Leo Harvey was the CBC Mgt. Rep. and Capt. William James, base information officer, was the military supervisor.

The equipment for CFLA originally was located at Loring Air Force Base, Maine during 1954-56 due to the lack of commercial service in that area. The station was relocated to CFB Goose Bay once Presque Isle's WAGM began broadcasting on channel 8 in 1956.

===1970s to 2012===
In 1973, the USAF formally transferred operations to the CBC.

On March 1, 1988, the station's licence was renewed. The CRTC also noted that CFLA was basically a rebroadcast transmitter of CBNT St. John's, aside from 3 hours and 20 minutes of locally produced programming each week. Most of this programming was a ten-minute insert of the daily news and public affairs program Here and Now (from CBNT), and a 30-minute news and general interest program Coffee Break, which aired on weekday mornings.

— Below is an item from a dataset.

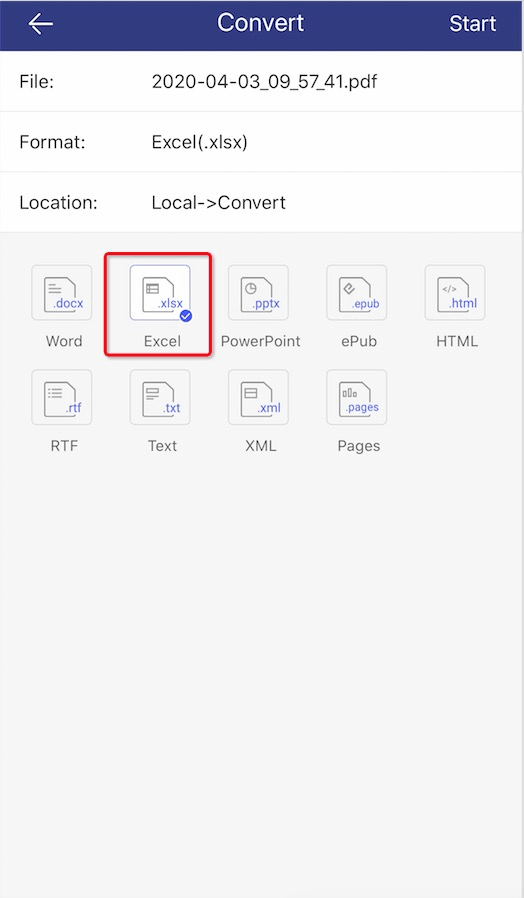
Task: Tap the Pages label text
Action: pos(359,446)
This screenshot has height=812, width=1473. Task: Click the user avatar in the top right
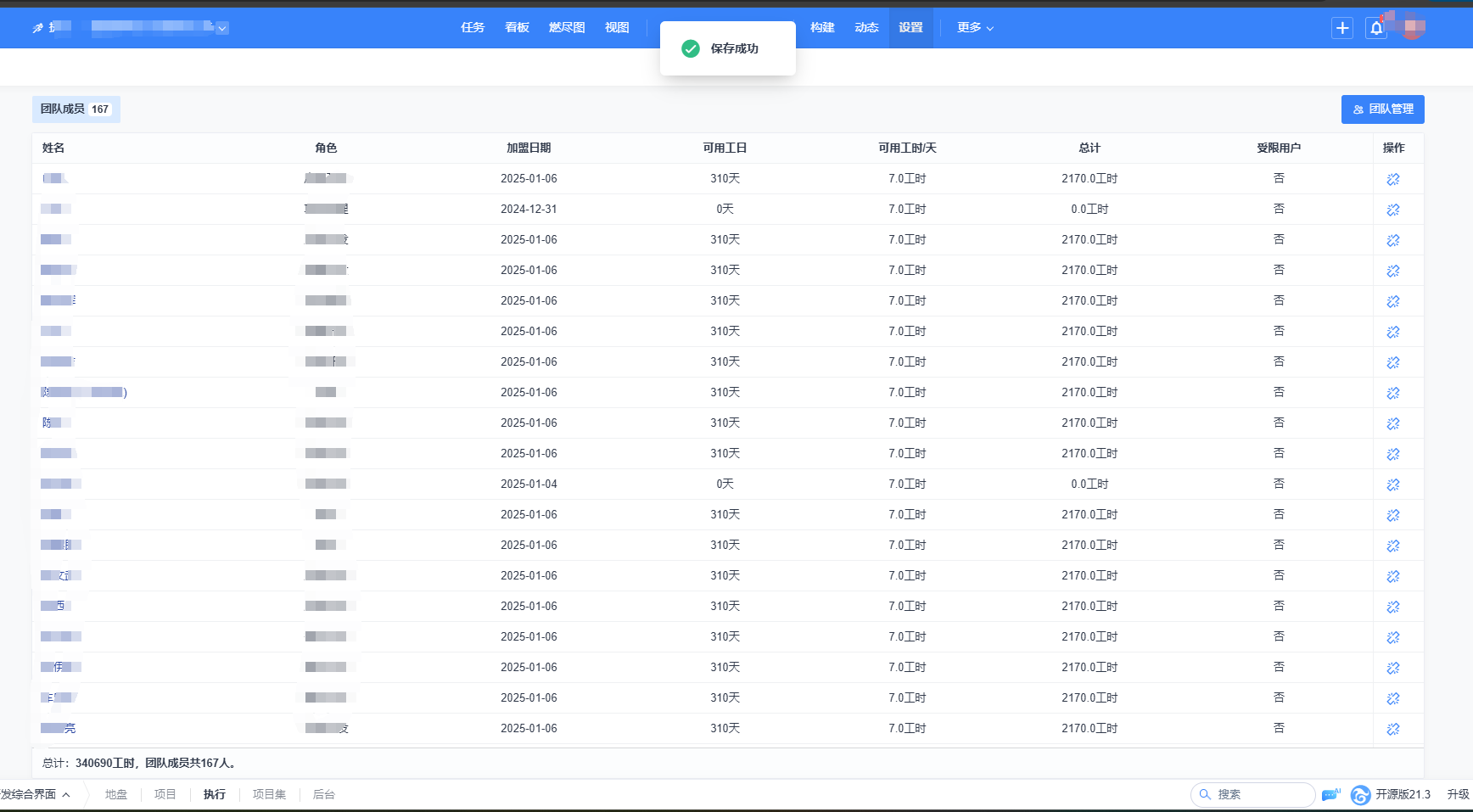point(1412,27)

Starting October 8, 1991, CFLA was given approval to decrease its ERP from 6,800 to 1,930 watts. With this change, a new antenna system was installed, and the station became a full-time rebroadcaster of CBNT.

Due to budget cuts handed down on the CBC in April 2012, the CBC has announced several austerity measures to keep the corporation solvent and in operation; this included the closure of the CBC and Radio-Canada's remaining analog transmitters, including CFLA, on July 31, 2012.